During argument on the motion to suppress, defense counsel conceded that Kurecka did not have a right to a lawyer before deciding whether to take a breath test. He further acknowledged that Kurecka was not misled by law enforcement regarding his right to speak with an attorney and that his confusion stemmed from his own misunderstanding of the law. Nonetheless, he argued that Kurecka's refusal should not be admitted at trial as evidence because his refusal does not show consciousness of guilt, but mere confusion on his part.
In denying the motion to suppress, the court declined to apply the confusion doctrine to Kurecka's refusal to submit to breath testing since his confusion about the right to counsel did not derive from any action by law enforcement. Citing State v. Wymer, 4 Fla.
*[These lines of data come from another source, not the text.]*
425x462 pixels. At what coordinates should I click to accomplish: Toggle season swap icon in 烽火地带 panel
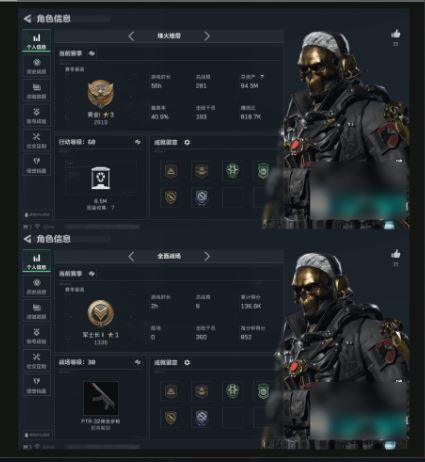[x=91, y=53]
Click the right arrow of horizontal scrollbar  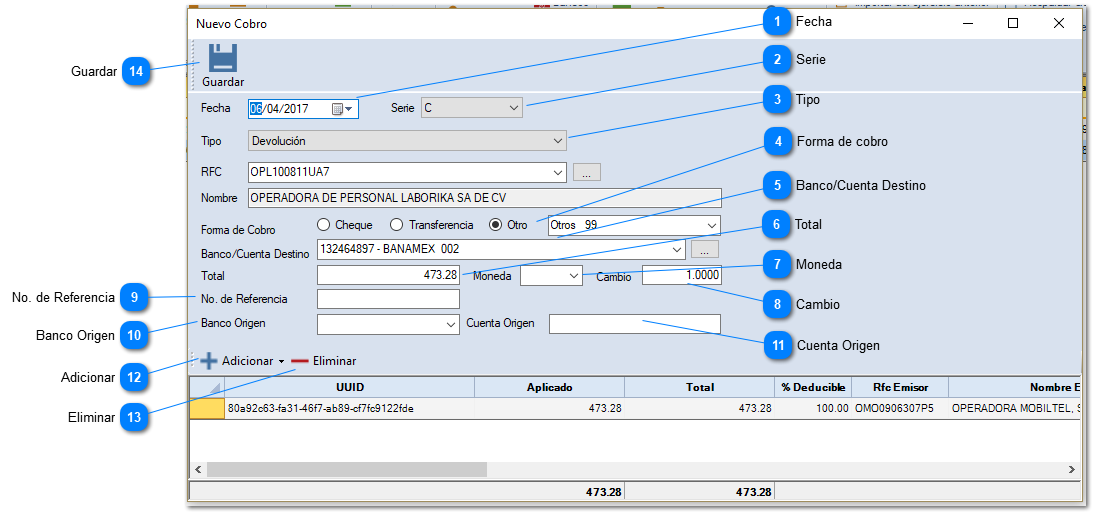[1072, 469]
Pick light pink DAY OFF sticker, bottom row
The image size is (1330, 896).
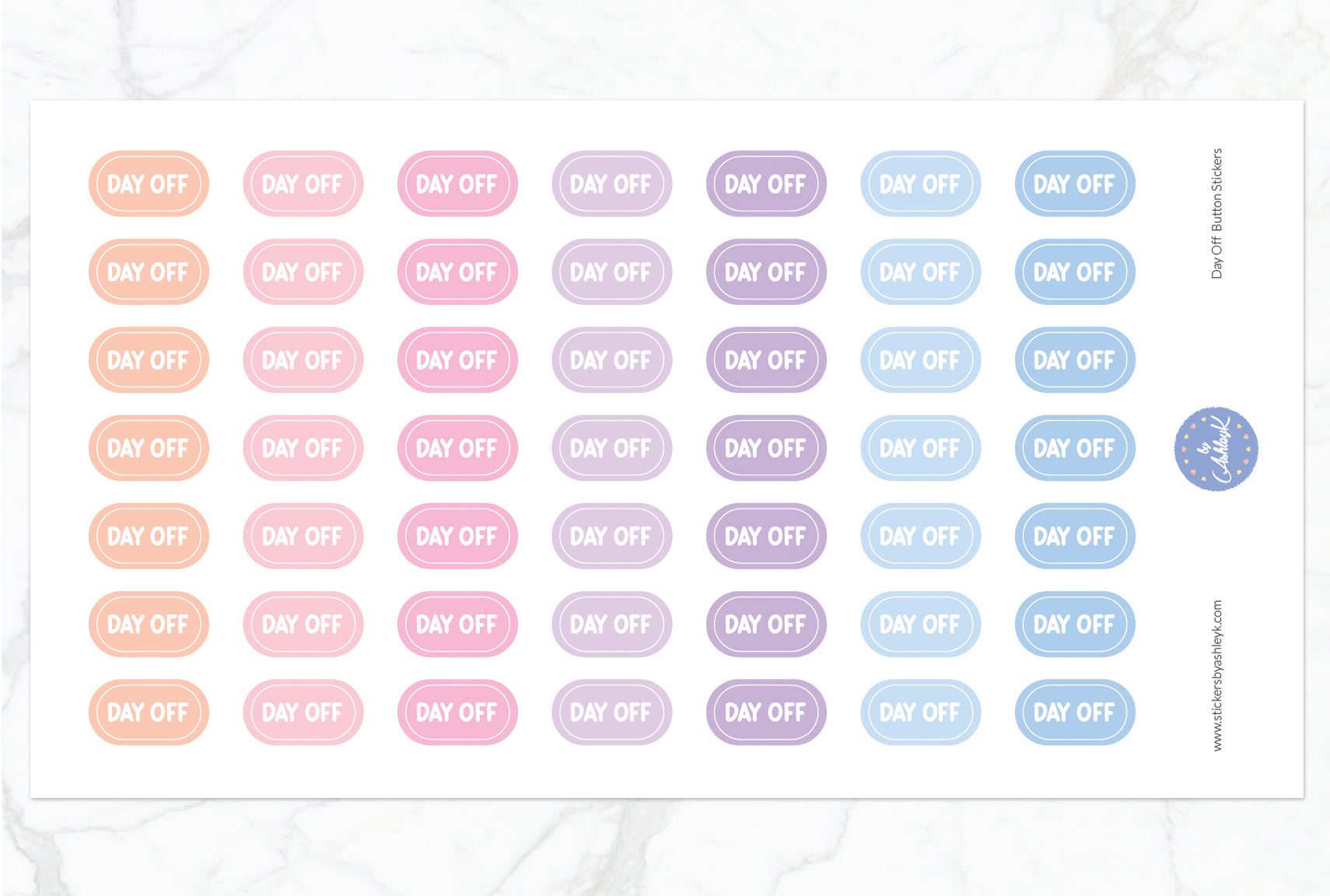tap(303, 712)
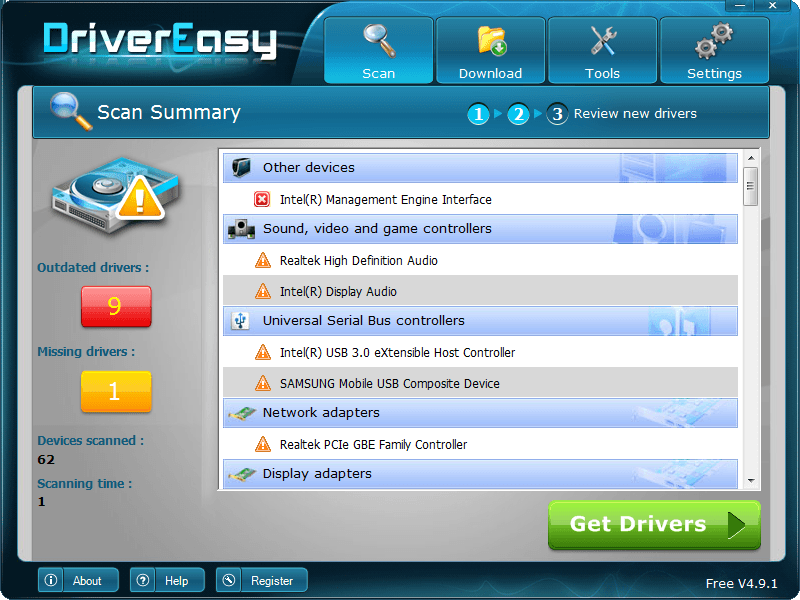Click the Register button

[261, 580]
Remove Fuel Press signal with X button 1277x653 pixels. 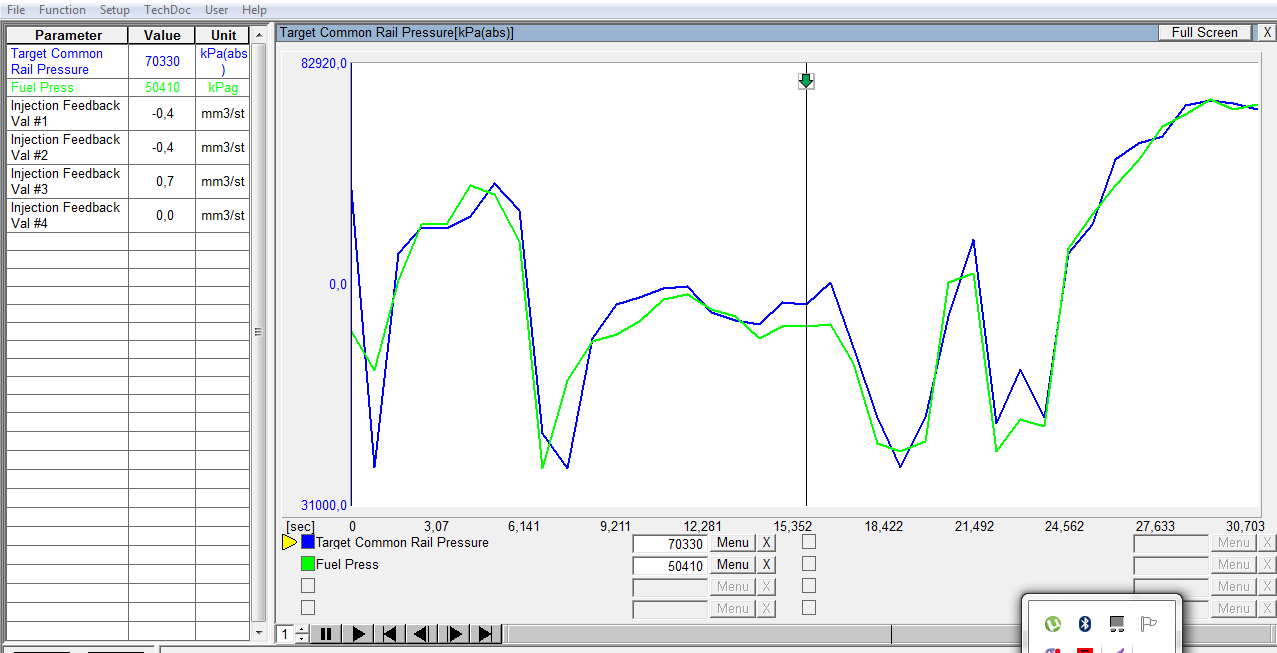pyautogui.click(x=766, y=565)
Supp. 113a (Fla. Hillsborough Cty. Ct.1995), the court denied the motion to suppress and certified a question of great public importance. We rephrase the question as follows:
IF THE CONFUSION DOCTRINE EXISTS IN FLORIDA, DOES IT APPLY WHEN LAW ENFORCEMENT FAILS TO ELIMINATE A DEFENDANT'S CONFUSION ABOUT THE RIGHT TO COUNSEL BEFORE SUBMITTING TO A BREATH TEST EVEN THOUGH LAW ENFORCEMENT DID NOT CAUSE THE CONFUSION?
We answer the question in the negative and affirm the order denying Kurecka's motion to suppress his refusal to submit to the breath test.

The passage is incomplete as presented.